In order to be convicted of terroristic threats in Georgia, much like any other conviction, the State must show that the accused person is guilty beyond a reasonable doubt. However, with terroristic threats, the state of Georgia must demonstrate that a threat was communicated to the alleged victim with the intent to terrorize. Georgia courts hold that if there is no direct evidence that the jury may infer that there was a purpose of terrorization from surrounding circumstances. The penalty for a terroristic threats conviction in Georgia is either treated as a misdemeanor or a felony. The dividing line between the felony and misdemeanor charge is if the threat suggests the death of the victim. If a misdemeanor, then the consequences are up to one year in jail, up to $1,000 fines, or both. If a felony, then the consequences are between one to five years in prison, a fine up to $1,000, or both. The penalties will be even greater if the threat is made with the intent to retaliate or threaten any person attending a judicial or administrative proceeding, law enforcement officer, community supervision officer, probation officer, prosecuting attorney or judge relating to the commission of an offense.
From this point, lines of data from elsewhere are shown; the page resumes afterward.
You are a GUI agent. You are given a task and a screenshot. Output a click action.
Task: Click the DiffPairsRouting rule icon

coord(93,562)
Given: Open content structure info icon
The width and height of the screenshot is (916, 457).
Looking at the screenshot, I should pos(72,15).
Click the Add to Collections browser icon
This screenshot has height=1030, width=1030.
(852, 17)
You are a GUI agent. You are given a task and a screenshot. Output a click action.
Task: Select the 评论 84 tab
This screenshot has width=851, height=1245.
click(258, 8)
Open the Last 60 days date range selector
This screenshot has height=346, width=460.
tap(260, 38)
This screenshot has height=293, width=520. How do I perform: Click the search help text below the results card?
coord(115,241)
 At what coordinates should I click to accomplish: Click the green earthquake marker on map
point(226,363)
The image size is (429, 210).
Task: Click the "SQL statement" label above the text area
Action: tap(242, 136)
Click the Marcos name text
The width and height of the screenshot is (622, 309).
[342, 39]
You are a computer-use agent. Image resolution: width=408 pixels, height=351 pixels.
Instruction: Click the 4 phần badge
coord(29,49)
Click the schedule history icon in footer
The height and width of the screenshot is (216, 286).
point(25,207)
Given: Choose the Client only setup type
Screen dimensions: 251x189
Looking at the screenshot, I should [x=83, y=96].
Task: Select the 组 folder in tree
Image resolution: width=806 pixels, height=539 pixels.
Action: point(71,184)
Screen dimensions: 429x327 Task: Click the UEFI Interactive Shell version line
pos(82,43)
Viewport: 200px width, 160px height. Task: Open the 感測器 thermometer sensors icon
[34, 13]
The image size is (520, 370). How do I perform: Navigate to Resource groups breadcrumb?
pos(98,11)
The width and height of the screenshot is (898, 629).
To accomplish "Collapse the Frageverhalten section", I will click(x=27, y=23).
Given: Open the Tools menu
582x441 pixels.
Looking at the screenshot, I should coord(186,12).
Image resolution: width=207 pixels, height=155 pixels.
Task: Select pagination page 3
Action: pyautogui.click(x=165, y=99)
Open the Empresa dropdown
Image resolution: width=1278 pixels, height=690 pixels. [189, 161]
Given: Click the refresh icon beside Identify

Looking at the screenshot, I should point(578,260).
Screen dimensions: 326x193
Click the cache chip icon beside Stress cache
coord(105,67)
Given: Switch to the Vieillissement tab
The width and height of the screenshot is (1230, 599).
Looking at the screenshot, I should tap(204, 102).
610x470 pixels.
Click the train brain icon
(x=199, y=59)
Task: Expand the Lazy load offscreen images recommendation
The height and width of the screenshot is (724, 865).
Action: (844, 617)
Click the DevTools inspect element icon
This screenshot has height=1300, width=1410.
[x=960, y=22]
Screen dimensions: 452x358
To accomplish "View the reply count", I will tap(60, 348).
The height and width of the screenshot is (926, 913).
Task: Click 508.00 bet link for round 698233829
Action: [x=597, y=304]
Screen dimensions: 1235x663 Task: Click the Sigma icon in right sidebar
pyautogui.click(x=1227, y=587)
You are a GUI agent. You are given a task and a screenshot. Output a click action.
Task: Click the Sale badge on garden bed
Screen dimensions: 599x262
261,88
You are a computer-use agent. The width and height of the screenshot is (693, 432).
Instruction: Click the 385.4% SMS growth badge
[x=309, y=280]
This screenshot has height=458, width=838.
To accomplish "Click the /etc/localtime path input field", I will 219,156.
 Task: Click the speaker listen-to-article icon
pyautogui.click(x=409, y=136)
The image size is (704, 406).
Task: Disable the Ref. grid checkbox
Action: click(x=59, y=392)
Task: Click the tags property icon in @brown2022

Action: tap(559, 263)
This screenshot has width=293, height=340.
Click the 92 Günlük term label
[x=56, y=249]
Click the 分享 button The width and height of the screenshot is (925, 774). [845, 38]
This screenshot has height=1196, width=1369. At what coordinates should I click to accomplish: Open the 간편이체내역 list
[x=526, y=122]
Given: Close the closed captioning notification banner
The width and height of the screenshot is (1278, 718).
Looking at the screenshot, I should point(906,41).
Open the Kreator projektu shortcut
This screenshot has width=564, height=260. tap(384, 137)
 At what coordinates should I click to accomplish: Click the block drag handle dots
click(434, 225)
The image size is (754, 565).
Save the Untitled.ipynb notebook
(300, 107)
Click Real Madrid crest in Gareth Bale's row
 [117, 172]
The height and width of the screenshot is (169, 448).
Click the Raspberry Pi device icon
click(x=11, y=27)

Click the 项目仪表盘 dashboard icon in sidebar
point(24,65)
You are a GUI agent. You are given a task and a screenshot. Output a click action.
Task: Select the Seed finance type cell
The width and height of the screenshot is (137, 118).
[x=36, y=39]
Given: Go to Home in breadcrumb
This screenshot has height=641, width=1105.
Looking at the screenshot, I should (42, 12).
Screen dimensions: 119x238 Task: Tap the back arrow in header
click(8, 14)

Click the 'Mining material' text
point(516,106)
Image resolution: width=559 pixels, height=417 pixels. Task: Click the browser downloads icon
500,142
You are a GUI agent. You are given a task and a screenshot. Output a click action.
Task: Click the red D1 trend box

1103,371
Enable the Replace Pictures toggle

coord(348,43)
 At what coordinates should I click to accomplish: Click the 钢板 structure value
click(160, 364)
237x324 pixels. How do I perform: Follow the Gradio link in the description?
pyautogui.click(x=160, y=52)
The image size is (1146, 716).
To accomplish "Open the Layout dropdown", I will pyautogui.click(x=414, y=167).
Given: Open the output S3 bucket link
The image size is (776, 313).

Terroristic Threats in Georgia: Looking at Georgia Cases

A recent example is Harper v. State, 337 Ga. App. 57 (2016). Harper was arrested and jailed on charges in Coweta County. During his incarceration time, he was placed in isolation because of disciplinary issues. This is when Harper started threatening officers at the jail. He said on multiple occasions that he was going to break into their houses and kill their families. The court held that he intended to terrorize the officers, and he was then convicted of terroristic threats in Georgia. 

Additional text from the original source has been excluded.